The California Fish and Game Commission will make its decision on which marine protected area alternative to implement for the North Central Coast at its meeting at the Yolo Fliers Club Ballroom, 17980 County Road 94B, in Woodland, California on August 5 at 10 a.m. Fishing groups are supporting 2XA - the alternative that achieves fishery conservation objectives with the least economic impact. At the same time, the California Game Wardens Association, fishing groups and grassroots environmental groups are pushing for a suspension in the MLPA process, in light of the state's unprecedented economic crisis, numerous conflicts of interests by MLPA decision makers and the questionable "science" behind the process. 
 
The data about California fisheries disclosed in the Science magazine article makes it even more clear that the Marine Life Protection Act process must be suspended, since the "science" behind the process needs to be completely re-examined. 
 
The Global Perspective: Fish Stocks Need Rebuilding 
 
While California and other regions have seen the rebuilding of groundfish stocks through the implementation of strict regulations, that is not the case everywhere examined in the study. 
 
"In 5 of 10 well-studied ecosystems, the average exploitation rate has recently declined and is now at or below the rate predicted to achieve maximum sustainable yield for seven systems," according to the study. "Yet 63% of assessed fish stocks worldwide still require rebuilding, and even lower exploitation rates are needed to reverse the collapse of vulnerable species.
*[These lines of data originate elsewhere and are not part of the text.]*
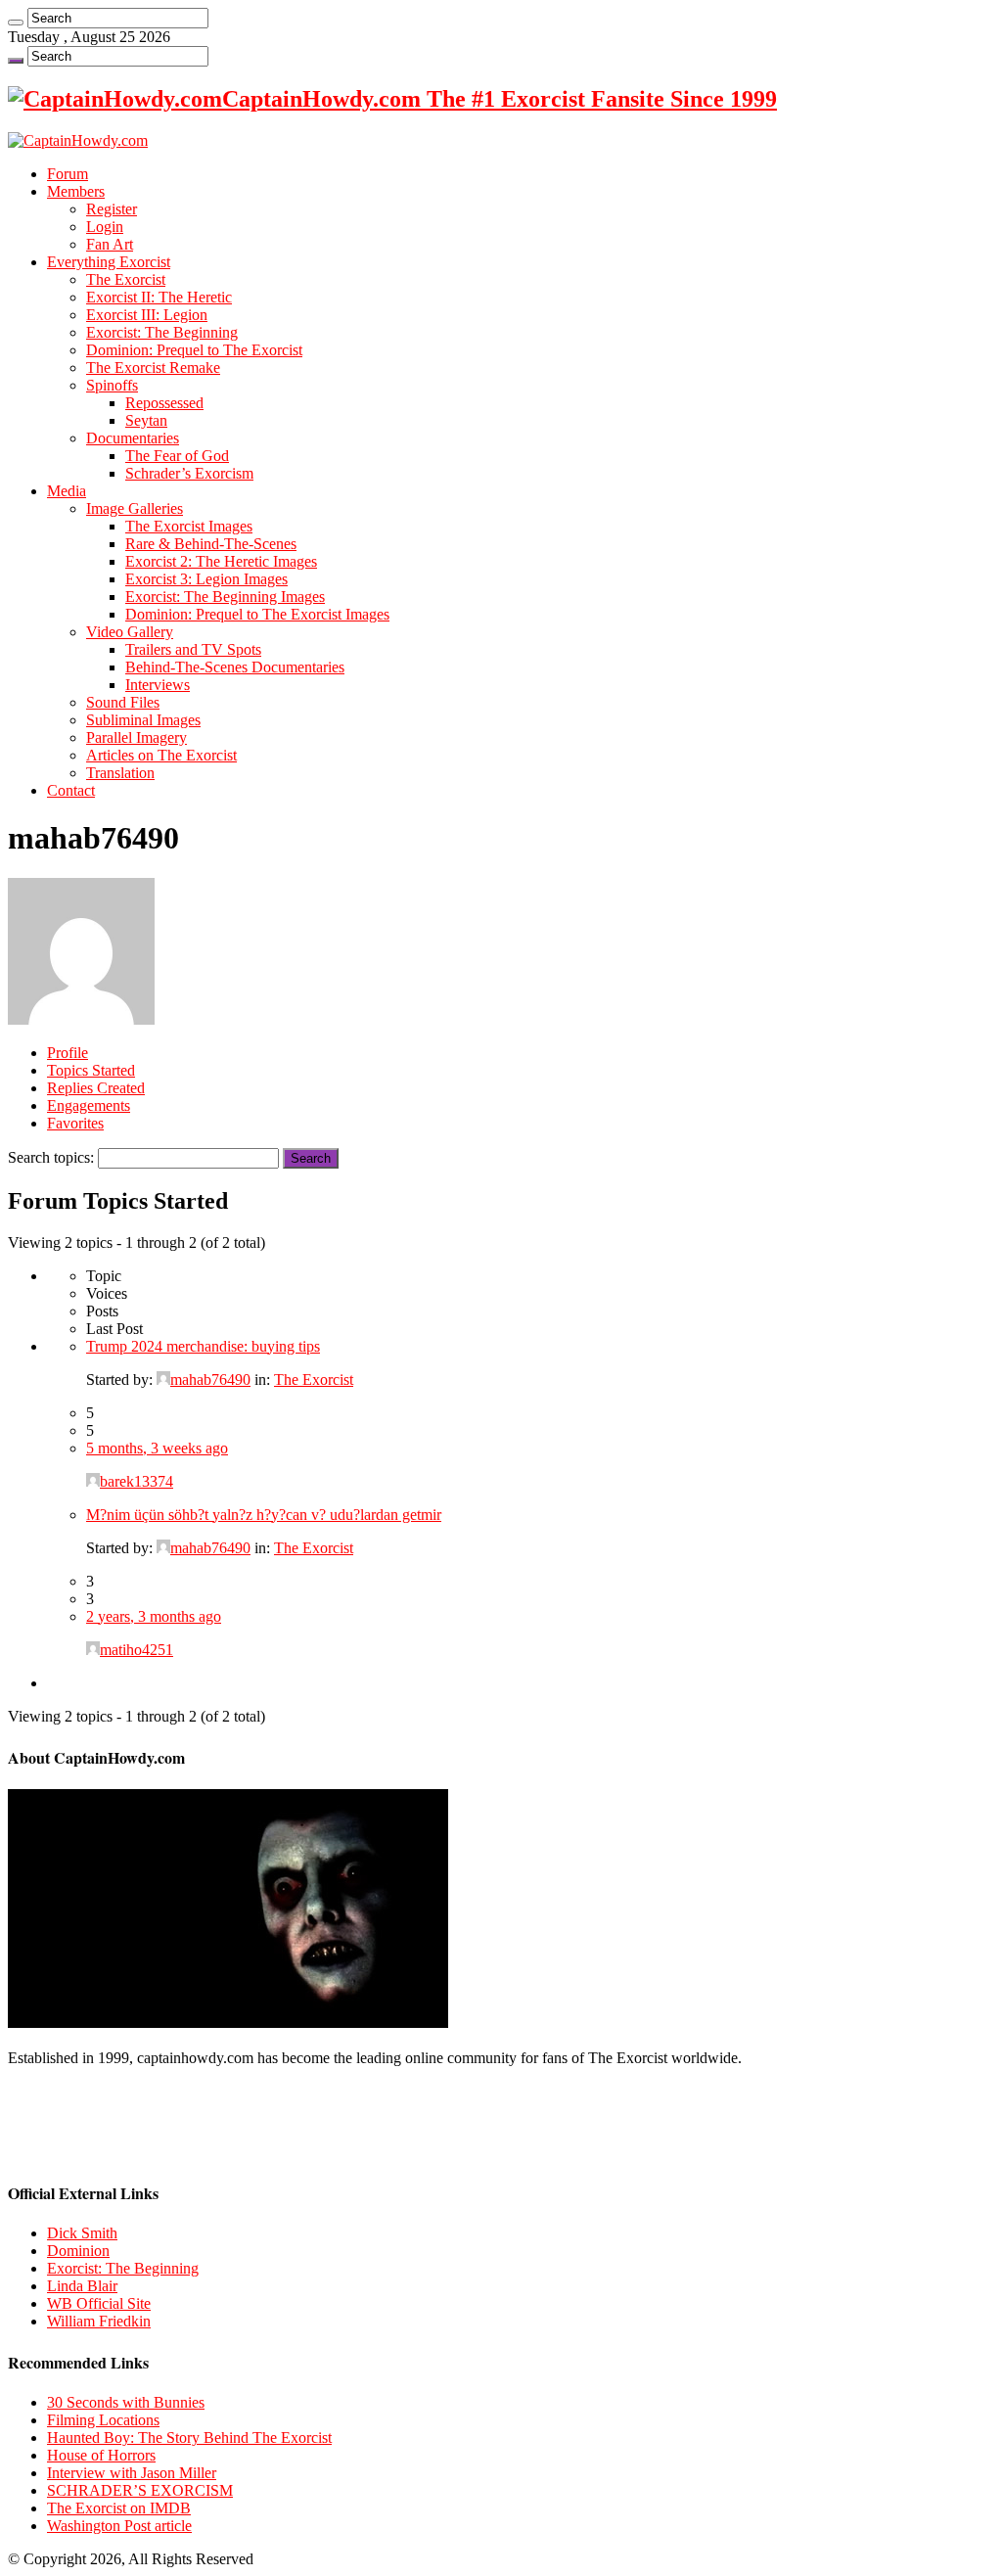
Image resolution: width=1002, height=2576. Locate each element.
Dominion (78, 2250)
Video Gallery (129, 631)
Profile (67, 1052)
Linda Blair (82, 2285)
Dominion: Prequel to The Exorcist (194, 350)
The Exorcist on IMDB (119, 2508)
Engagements (88, 1105)
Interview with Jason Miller (131, 2472)
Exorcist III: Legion (146, 314)
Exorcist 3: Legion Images (206, 579)
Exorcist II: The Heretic (159, 297)
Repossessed (164, 402)
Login (104, 226)
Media (66, 491)
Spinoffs (112, 385)
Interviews (157, 684)
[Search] (15, 22)
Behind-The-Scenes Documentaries (234, 667)
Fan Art (109, 244)
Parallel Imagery (136, 737)
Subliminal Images (143, 720)
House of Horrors (101, 2455)
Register (111, 209)
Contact (71, 790)
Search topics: (51, 1157)
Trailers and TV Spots (193, 649)
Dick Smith (82, 2233)
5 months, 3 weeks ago (157, 1448)
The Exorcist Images (188, 526)
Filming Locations (103, 2420)
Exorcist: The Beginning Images (225, 596)
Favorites (75, 1123)
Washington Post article (119, 2525)
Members (76, 191)
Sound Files (122, 702)
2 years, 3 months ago (153, 1616)
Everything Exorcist (108, 261)
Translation (120, 772)
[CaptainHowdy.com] (78, 140)
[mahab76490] (81, 1019)
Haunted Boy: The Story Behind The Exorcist (189, 2437)
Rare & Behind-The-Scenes (210, 543)
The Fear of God (177, 455)
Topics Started (91, 1070)
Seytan (146, 420)
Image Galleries (134, 508)
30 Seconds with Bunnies (126, 2402)
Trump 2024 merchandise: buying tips (203, 1346)
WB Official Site (99, 2303)
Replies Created (96, 1088)
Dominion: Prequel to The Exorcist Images (257, 614)
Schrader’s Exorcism (189, 473)
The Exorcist (125, 279)
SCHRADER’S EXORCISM (140, 2490)
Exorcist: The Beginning (162, 332)
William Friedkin (99, 2321)
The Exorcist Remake (153, 367)
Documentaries (132, 438)
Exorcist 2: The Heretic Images (221, 561)
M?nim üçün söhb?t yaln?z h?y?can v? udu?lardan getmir (263, 1514)
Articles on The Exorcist (161, 755)
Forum (67, 173)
Combined fisheries and conservation objectives can be achieved by merging diverse management actions, including catch restrictions, gear modification, and closed areas, depending on local context. Impacts of international fleets and the lack of alternatives to fishing complicate prospects for rebuilding fisheries in many poorer regions, highlighting the need for a global perspective on rebuilding marine resources."